### REQUIREMENT
Only the pictures stay out; please return all the entries below exactly as written.

Start of DATASET ENTRIES

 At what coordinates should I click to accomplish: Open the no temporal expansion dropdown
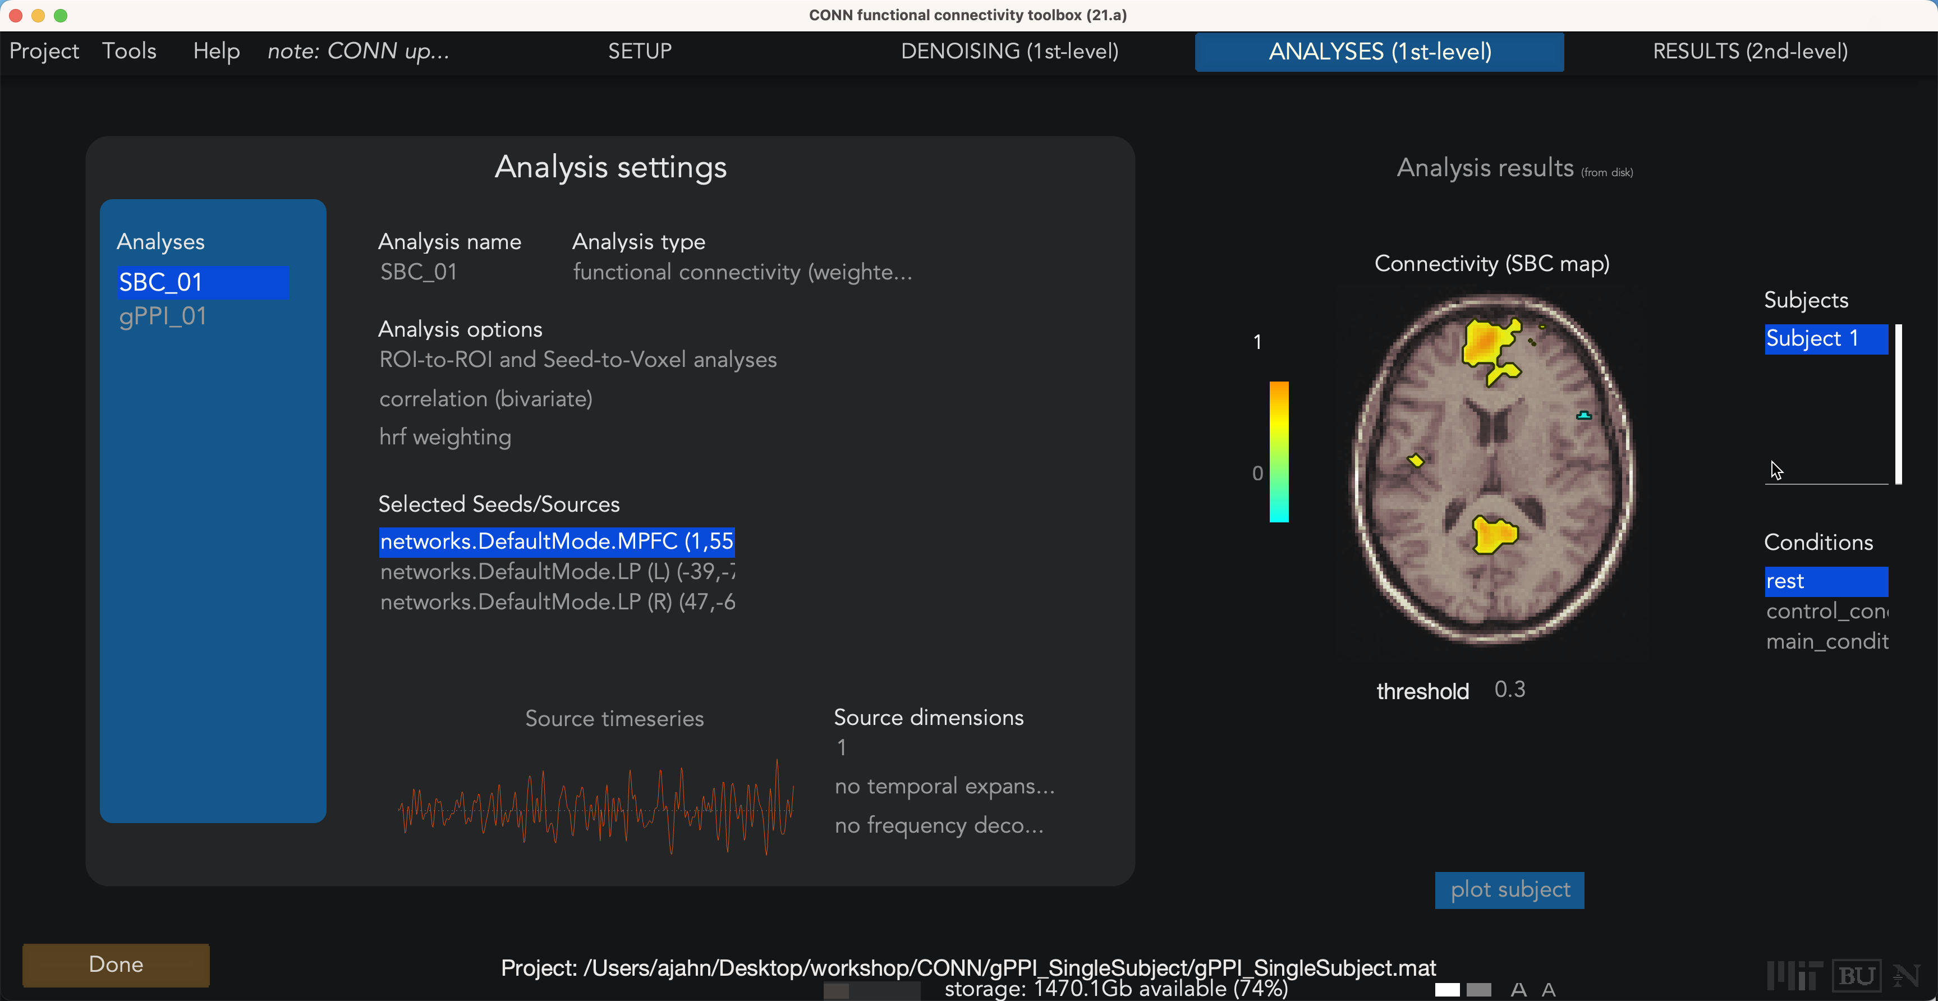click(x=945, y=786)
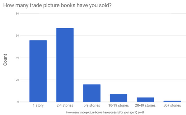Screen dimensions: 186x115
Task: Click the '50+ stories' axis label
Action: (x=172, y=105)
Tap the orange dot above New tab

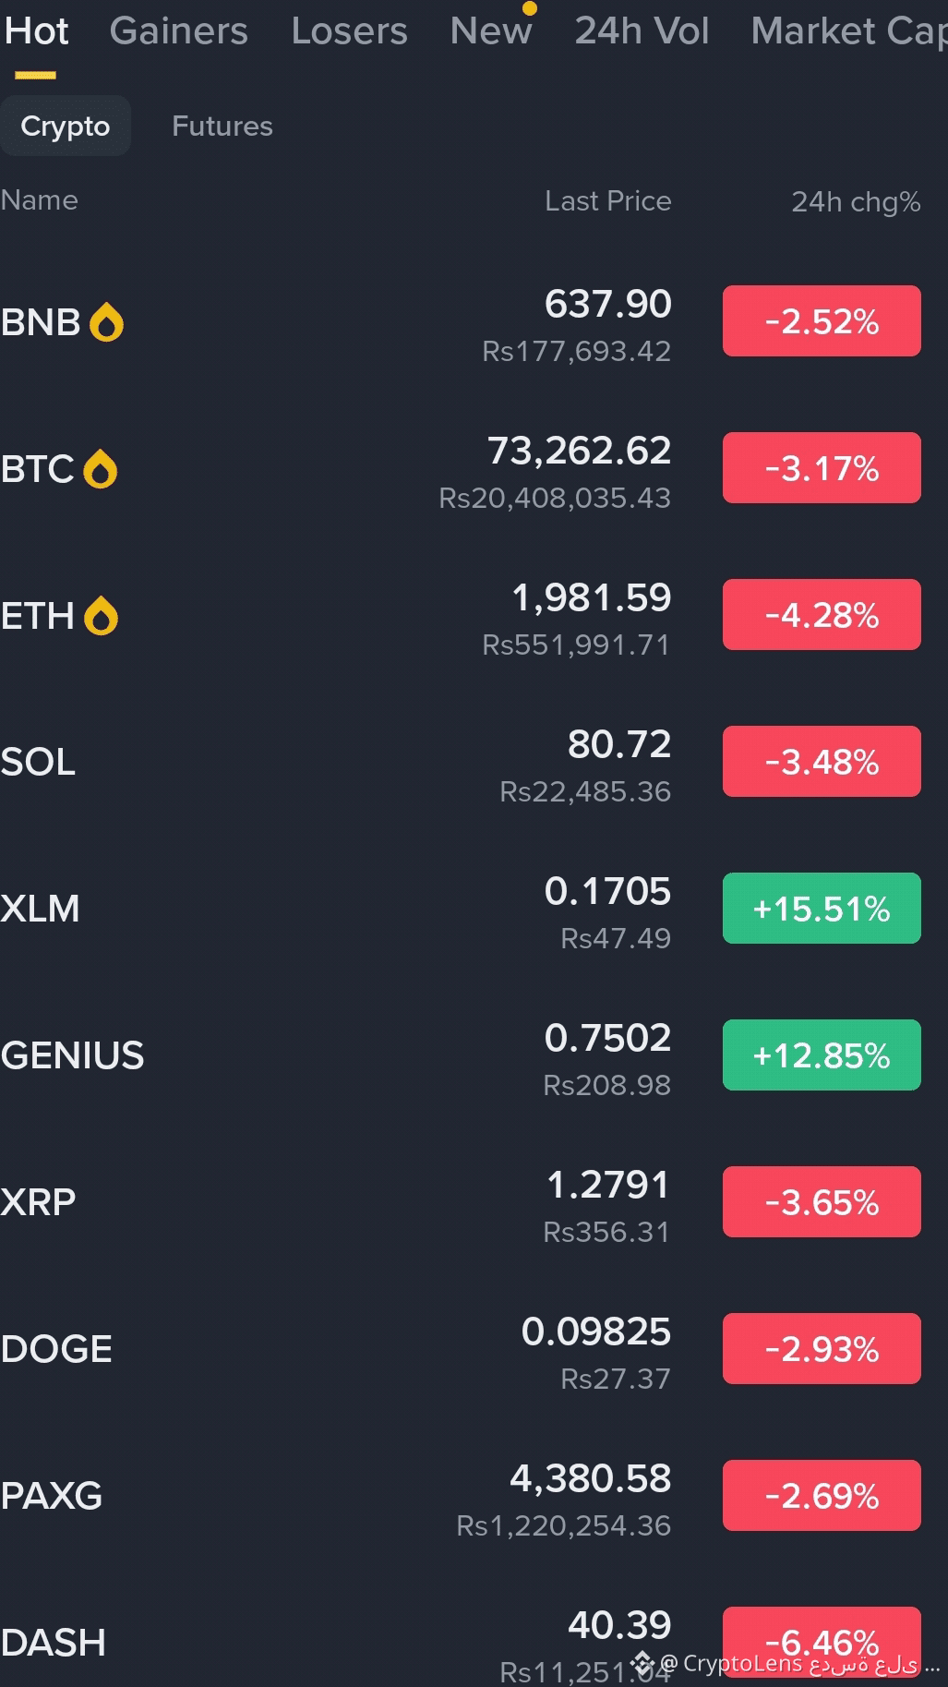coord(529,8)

End of DATASET ENTRIES

### SOLVED EXERCISE
 At what coordinates should I click to accomplish: Open the no temporal expansion dropdown
click(x=945, y=786)
Screen dimensions: 186x115
Task: Click the '50+ stories' axis label
Action: (x=172, y=105)
Tap the orange dot above New tab

coord(529,8)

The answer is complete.